[RECORDS SHOWN — start]
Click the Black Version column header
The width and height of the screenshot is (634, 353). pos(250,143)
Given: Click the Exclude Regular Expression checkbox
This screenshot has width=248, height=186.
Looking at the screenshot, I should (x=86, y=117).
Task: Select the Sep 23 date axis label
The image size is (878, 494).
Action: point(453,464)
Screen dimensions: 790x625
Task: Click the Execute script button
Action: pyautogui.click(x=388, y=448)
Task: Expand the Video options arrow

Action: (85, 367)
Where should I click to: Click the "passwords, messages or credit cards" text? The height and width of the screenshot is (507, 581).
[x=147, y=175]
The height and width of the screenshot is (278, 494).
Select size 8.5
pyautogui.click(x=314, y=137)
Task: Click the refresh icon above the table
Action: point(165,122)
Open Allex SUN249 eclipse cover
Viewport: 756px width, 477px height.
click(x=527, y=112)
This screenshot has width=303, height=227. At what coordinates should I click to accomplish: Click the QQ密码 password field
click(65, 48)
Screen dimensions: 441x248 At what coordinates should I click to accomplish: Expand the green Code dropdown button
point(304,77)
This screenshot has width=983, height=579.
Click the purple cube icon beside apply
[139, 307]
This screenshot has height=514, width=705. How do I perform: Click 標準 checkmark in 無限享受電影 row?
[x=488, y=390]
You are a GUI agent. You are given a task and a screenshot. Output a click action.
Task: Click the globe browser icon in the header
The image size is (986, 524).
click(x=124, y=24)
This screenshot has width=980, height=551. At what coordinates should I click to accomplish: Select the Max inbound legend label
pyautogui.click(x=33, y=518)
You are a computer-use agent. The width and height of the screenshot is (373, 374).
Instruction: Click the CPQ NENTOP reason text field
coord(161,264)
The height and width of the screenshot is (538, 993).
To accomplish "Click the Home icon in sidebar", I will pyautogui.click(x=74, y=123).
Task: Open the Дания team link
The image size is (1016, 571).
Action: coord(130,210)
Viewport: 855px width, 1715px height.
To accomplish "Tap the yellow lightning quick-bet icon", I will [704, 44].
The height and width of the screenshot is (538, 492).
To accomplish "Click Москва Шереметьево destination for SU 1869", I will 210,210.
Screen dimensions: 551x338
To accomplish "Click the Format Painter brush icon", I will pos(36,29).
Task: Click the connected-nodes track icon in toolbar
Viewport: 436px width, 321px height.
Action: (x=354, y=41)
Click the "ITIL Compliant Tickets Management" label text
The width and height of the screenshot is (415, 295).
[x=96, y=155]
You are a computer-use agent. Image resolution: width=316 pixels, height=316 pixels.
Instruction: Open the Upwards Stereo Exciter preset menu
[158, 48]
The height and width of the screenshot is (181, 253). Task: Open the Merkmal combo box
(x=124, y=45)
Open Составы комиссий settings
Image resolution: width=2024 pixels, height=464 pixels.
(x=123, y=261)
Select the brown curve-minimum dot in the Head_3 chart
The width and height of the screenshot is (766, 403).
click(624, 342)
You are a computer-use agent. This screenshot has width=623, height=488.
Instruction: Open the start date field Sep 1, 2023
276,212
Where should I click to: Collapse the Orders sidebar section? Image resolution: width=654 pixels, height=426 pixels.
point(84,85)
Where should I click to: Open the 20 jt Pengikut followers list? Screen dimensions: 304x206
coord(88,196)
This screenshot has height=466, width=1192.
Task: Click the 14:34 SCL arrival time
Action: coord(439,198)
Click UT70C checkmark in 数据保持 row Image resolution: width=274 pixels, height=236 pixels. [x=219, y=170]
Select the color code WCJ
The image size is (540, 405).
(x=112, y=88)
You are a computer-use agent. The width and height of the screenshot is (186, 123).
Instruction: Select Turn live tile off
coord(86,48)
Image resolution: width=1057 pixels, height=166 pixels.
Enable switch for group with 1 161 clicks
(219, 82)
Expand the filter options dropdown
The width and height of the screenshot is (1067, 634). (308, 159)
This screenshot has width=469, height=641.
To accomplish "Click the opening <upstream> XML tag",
[RECORDS SHOWN — finish]
WORK INSTRUCTION: Return the listing exactly as it was given to you, with every line intact.

RESPONSE TO THE TASK:
Click the Black Version column header
The width and height of the screenshot is (634, 353). pos(250,143)
Given: Click the Exclude Regular Expression checkbox
This screenshot has width=248, height=186.
Looking at the screenshot, I should (x=86, y=117).
Task: Select the Sep 23 date axis label
The image size is (878, 494).
Action: point(453,464)
Screen dimensions: 790x625
Task: Click the Execute script button
Action: pyautogui.click(x=388, y=448)
Task: Expand the Video options arrow

Action: (85, 367)
Where should I click to: Click the "passwords, messages or credit cards" text? The height and width of the screenshot is (507, 581).
[x=147, y=175]
The height and width of the screenshot is (278, 494).
Select size 8.5
pyautogui.click(x=314, y=137)
Task: Click the refresh icon above the table
Action: point(165,122)
Open Allex SUN249 eclipse cover
Viewport: 756px width, 477px height.
click(x=527, y=112)
This screenshot has width=303, height=227. At what coordinates should I click to accomplish: Click the QQ密码 password field
click(65, 48)
Screen dimensions: 441x248 At what coordinates should I click to accomplish: Expand the green Code dropdown button
point(304,77)
This screenshot has width=983, height=579.
Click the purple cube icon beside apply
[139, 307]
This screenshot has height=514, width=705. How do I perform: Click 標準 checkmark in 無限享受電影 row?
[x=488, y=390]
You are a GUI agent. You are given a task and a screenshot. Output a click action.
Task: Click the globe browser icon in the header
The image size is (986, 524).
click(x=124, y=24)
This screenshot has width=980, height=551. At what coordinates should I click to accomplish: Select the Max inbound legend label
pyautogui.click(x=33, y=518)
You are a computer-use agent. The width and height of the screenshot is (373, 374).
Instruction: Click the CPQ NENTOP reason text field
coord(161,264)
The height and width of the screenshot is (538, 993).
To accomplish "Click the Home icon in sidebar", I will pyautogui.click(x=74, y=123).
Task: Open the Дания team link
The image size is (1016, 571).
Action: coord(130,210)
Viewport: 855px width, 1715px height.
To accomplish "Tap the yellow lightning quick-bet icon", I will [704, 44].
The height and width of the screenshot is (538, 492).
To accomplish "Click Москва Шереметьево destination for SU 1869", I will 210,210.
Screen dimensions: 551x338
To accomplish "Click the Format Painter brush icon", I will pos(36,29).
Task: Click the connected-nodes track icon in toolbar
Viewport: 436px width, 321px height.
Action: (x=354, y=41)
Click the "ITIL Compliant Tickets Management" label text
The width and height of the screenshot is (415, 295).
[x=96, y=155]
You are a computer-use agent. Image resolution: width=316 pixels, height=316 pixels.
Instruction: Open the Upwards Stereo Exciter preset menu
[158, 48]
The height and width of the screenshot is (181, 253). Task: Open the Merkmal combo box
(x=124, y=45)
Open Составы комиссий settings
Image resolution: width=2024 pixels, height=464 pixels.
(x=123, y=261)
Select the brown curve-minimum dot in the Head_3 chart
The width and height of the screenshot is (766, 403).
click(624, 342)
You are a computer-use agent. This screenshot has width=623, height=488.
Instruction: Open the start date field Sep 1, 2023
276,212
Where should I click to: Collapse the Orders sidebar section? Image resolution: width=654 pixels, height=426 pixels.
point(84,85)
Where should I click to: Open the 20 jt Pengikut followers list? Screen dimensions: 304x206
coord(88,196)
This screenshot has height=466, width=1192.
Task: Click the 14:34 SCL arrival time
Action: coord(439,198)
Click UT70C checkmark in 数据保持 row Image resolution: width=274 pixels, height=236 pixels. [x=219, y=170]
Select the color code WCJ
The image size is (540, 405).
(x=112, y=88)
You are a computer-use agent. The width and height of the screenshot is (186, 123).
Instruction: Select Turn live tile off
coord(86,48)
Image resolution: width=1057 pixels, height=166 pixels.
Enable switch for group with 1 161 clicks
(219, 82)
Expand the filter options dropdown
The width and height of the screenshot is (1067, 634). (308, 159)
This screenshot has width=469, height=641.
To accomplish "Click the opening <upstream> XML tag",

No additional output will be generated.